### Document excerpt
********

Garden Grove Cops: Give That Pot Back

 SANTA ANA - The U.S. Supreme Court refused Monday to review a lower court decision ordering Garden Grove police to return eight grams of marijuana seized from a patient who had been pulled over in a traffic stop, an attorney said.

The case involving Garden Grove resident Felix Kha that the nation's highest court refused to take up was a landmark ruling, issued on Nov. 28, 2007 by California's Fourth District Court of Appeal that held "it is not the job of local police to enforce the federal drug laws," according to Joe Elford, chief counsel with Americans for Safe Access.

The city of Garden Grove appealed to the California Supreme Court, which refused to review the decision in March, then petitioned the U.S. Supreme Court.
  
Elford called the court's refusal to consider the case a victory in clarifying law enforcement's obligation to uphold state law regarding medical marijuana.
  
The lower court's 41-page decision found that the state's medical marijuana law was not preempted by federal law, Elford said.

The decision will result in better adherence to state medical marijuana laws by local police and will result in fewer needless arrests and seizures, advocates assert.

"It's now settled that state law enforcement officers cannot arrest Medical marijuana patients or seize their medicine simply because they prefer the contrary federal law," Elford said.

"Perhaps, in the future local government will think twice about expending significant time and resources to defy a law that is overwhelmingly supported by the people of our state."

Lois Bobak, a private attorney whose firm represents the city on a contract basis, said the issue in the case was a narrow one.

********

### Given information

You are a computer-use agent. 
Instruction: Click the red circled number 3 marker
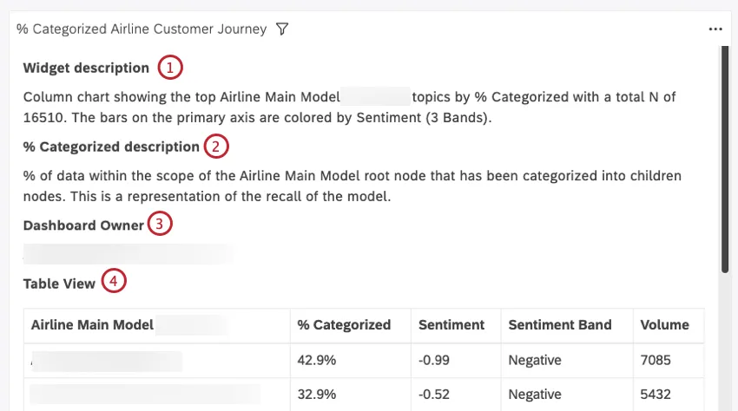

********

### Tasks
a: Answer these questions using the article on the Garden Grove marijuana case:
(i) How many grams of marijuana were police ordered to return?
(ii) In what month did the California Supreme Court refuse to review the decision?
(iii) How many pages long was the lower court's decision?
b: Extend the article on the Garden Grove marijuana case by writing what comes after its final sentence.

### Results of the exercise
a:
(i) Eight grams.
(ii) March.
(iii) 41 pages.

b:
"The U.S. Supreme Court didn't issue any kind of ruling, it just failed to review a lower-court decision," Bobak said. "You can't read too much into that fact. The city felt it was important to pursue the legal principle that police shouldn't be put in a position of returning a substance that is contraband under federal law."

Kha, 23, was stopped by police on June 10, 2005. He pleaded guilty to a traffic violation, but a charge of possessing marijuana while driving was dropped after he produced a doctor's note approving Kha's use, which he said was for severe back pain.
  
A judge ordered the return of the marijuana but the city saw itself as caught in the middle of a conflict between state and federal law.

Bobak said Kha did not have his doctor's note on him when police stopped him, which allowed police to properly seize it. The city argued that because the seizure was legal in light of Kha's failure to carry the note, the marijuana did not have to be returned.

Of the high court's refusal to take the case, Bobak said, "I think it gives clear direction to police if they confiscate (medical) marijuana and a person later establishes they qualify for it."

The marijuana has not been returned but will be once the city gets the deny of review ruling.

A case challenging Anaheim's ban on dispensaries, an entirely separate issue, is pending before the Fourth District Court of Appeal, Elford said.